As I have stated be­fore, this plant is proper tough and makes its ex­otic name­sake look like a bit of a sooky la la. With next to no at­ten­tion it sur­vives but with only a small amount of love it thrives.

Cor­reas have long fi­brous root sys­tems which is one of the rea­sons they are so hardy. Be­cause of this, de­pend­ing on how ex­treme the site con­di­tions are, I like to put a bit of ef­fort into the prepa­ra­tion of the plant­ing hole as the quicker and larger those roots de­velop the bet­ter the plant will be able to fend for it­self. If I am plant­ing a cor­rea as a spec­i­men in a pot or gar­den bed I usu­ally in­vest in larger plant but when try­ing to pop­u­late a no-grow area or form­ing a hedge I like to use small tube stock with es­tab­lished roots. I find that th­ese take bet­ter and as a re­sult catch up to the size of a more ma­ture plant any­way.
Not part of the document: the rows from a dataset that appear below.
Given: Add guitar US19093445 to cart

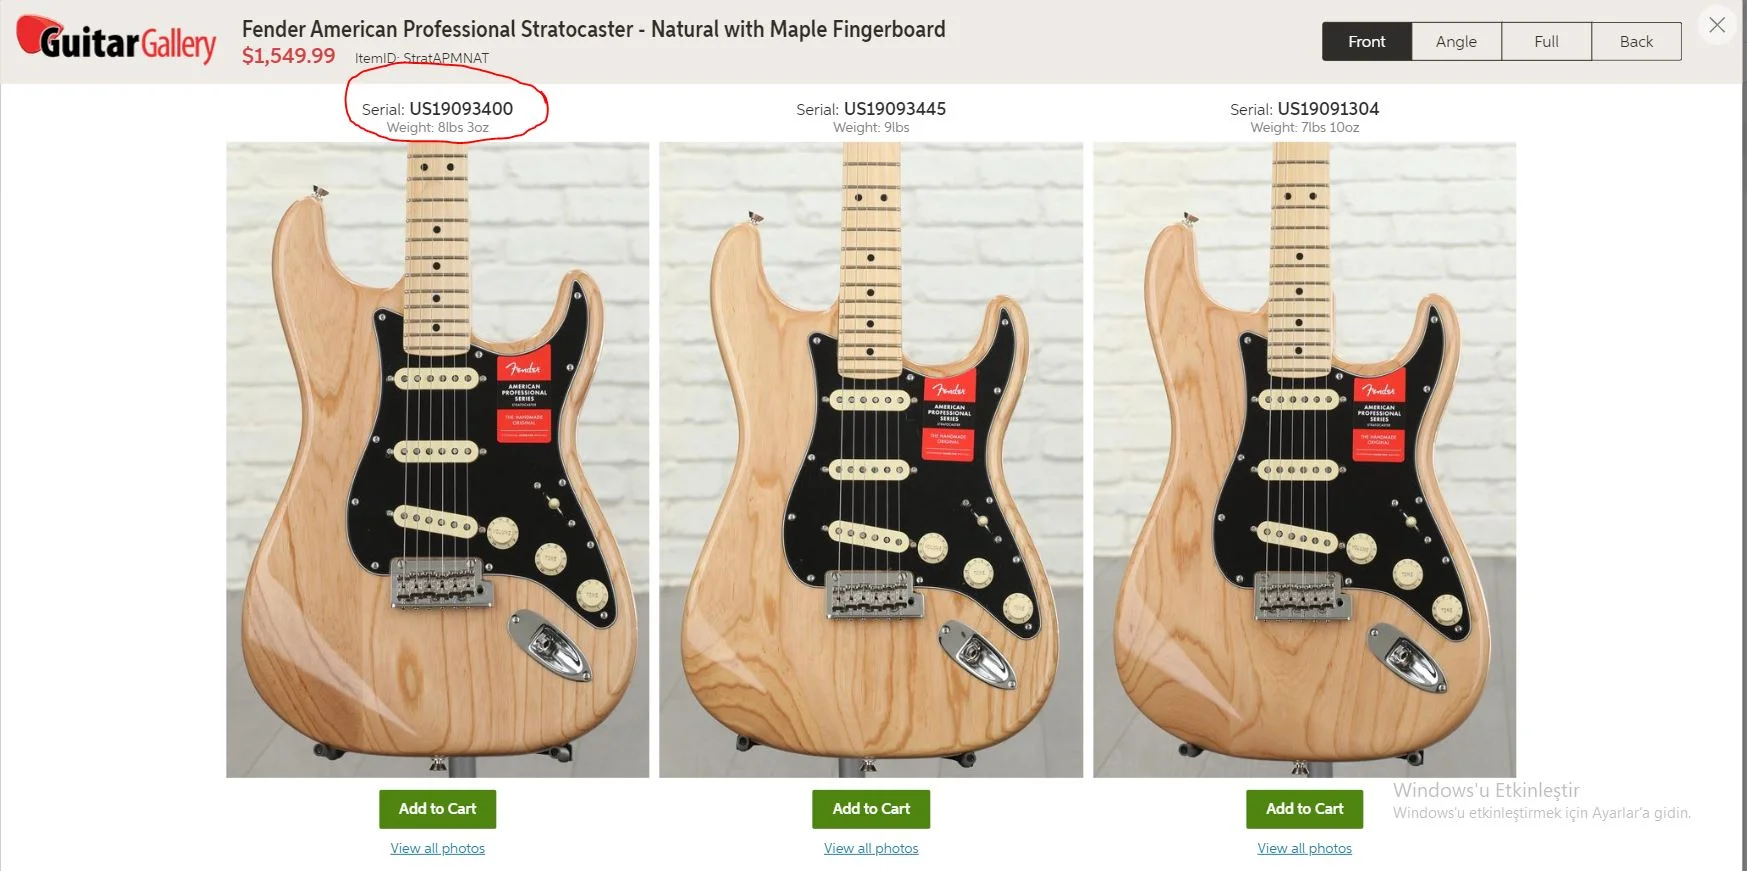Looking at the screenshot, I should click(x=871, y=809).
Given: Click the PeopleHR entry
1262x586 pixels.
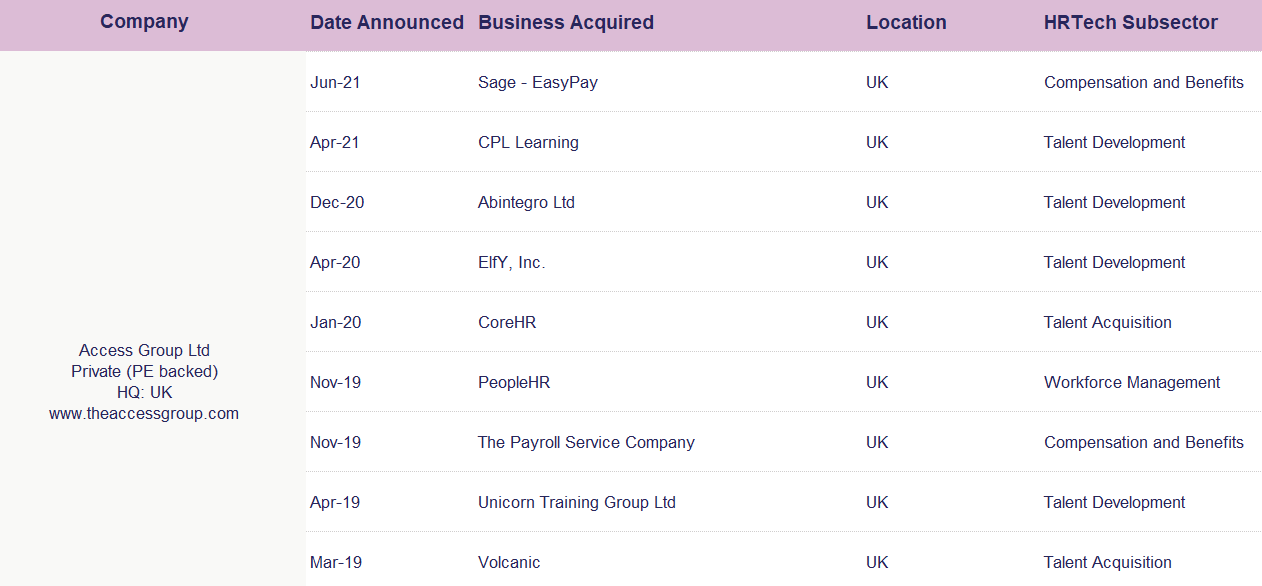Looking at the screenshot, I should point(514,382).
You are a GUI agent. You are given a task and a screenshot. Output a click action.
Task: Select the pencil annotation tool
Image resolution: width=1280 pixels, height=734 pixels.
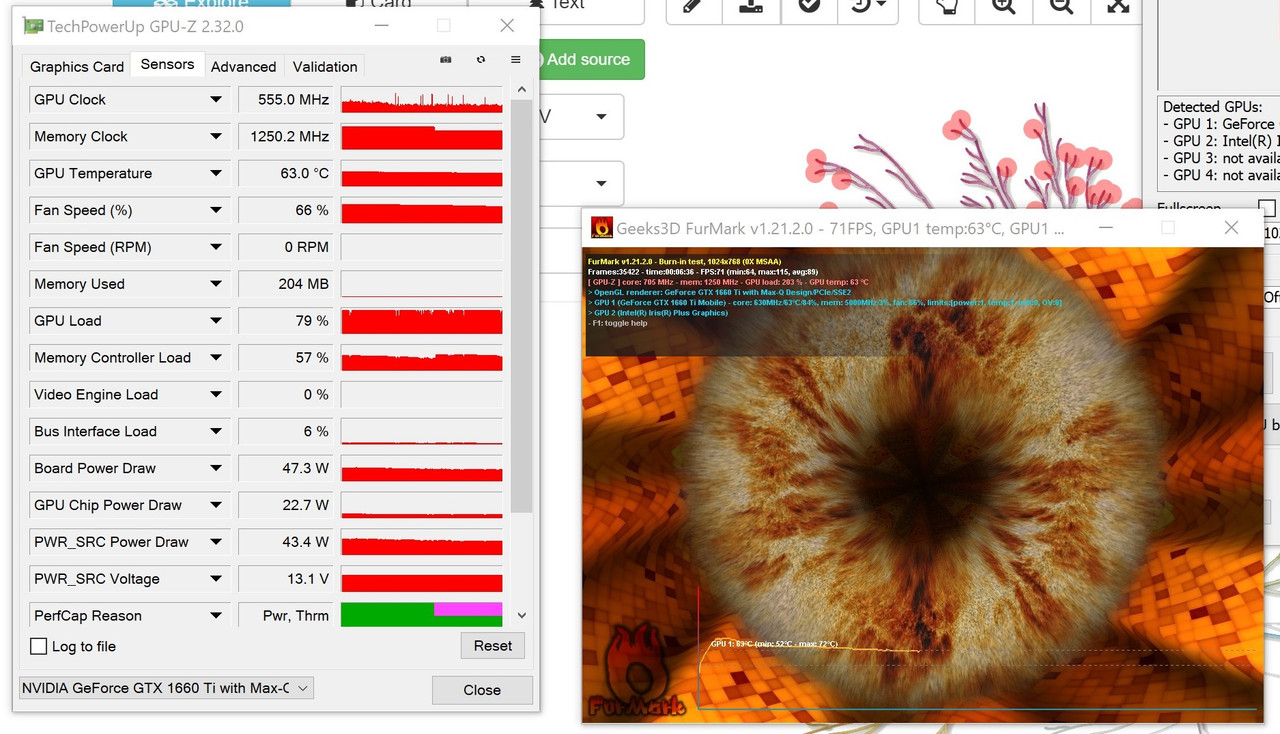[x=692, y=5]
Wa­ter them in well. In some po­si­tions and some sea­sons that may be all they need. To keep them look­ing tip top I give them a drink dur­ing hot dry con­di­tions and a small hand­ful of blood and bone or pel­letised chook ma­nure in early au­tumn.

Many of the new va­ri­eties of cor­reas don’t need a lot of trimming. I usu­ally find pinch-prun­ing us­ing your thumb and fore­fin­ger to take off soft grow­ing tips through­out the year is enough to keep the plants com­pact if that is the de­sired ef­fect. Large spec­i­mens of Cor­rea alba may need the as­sis­tance of a set of shears or in the case of a hedge, a pow­ered trim­mer can be em­ployed.

Prun­ing not only shapes your plant, it gives you the op­por­tu­nity to cre­ate more as cor­rea do prop­a­gate very well from cut­tings.

When I started in hor­ti­cul­ture many decades ago I was dis­mayed by the gen­eral at­ti­tude to­wards our coun­try’s plant her­itage. To me, the plants that pop­u­late our sur­round­ing hills are in some way part of who we are as Tas­ma­ni­ans, rugged with a touch of bril­liance.

It is thanks to pas­sion­ate peo­ple study­ing and hunt­ing down new types, pro­mot­ing and grow­ing plant species like the cor­rea that we are able to ap­pre­ci­ate them more in the gar­den en­vi­ron­ment.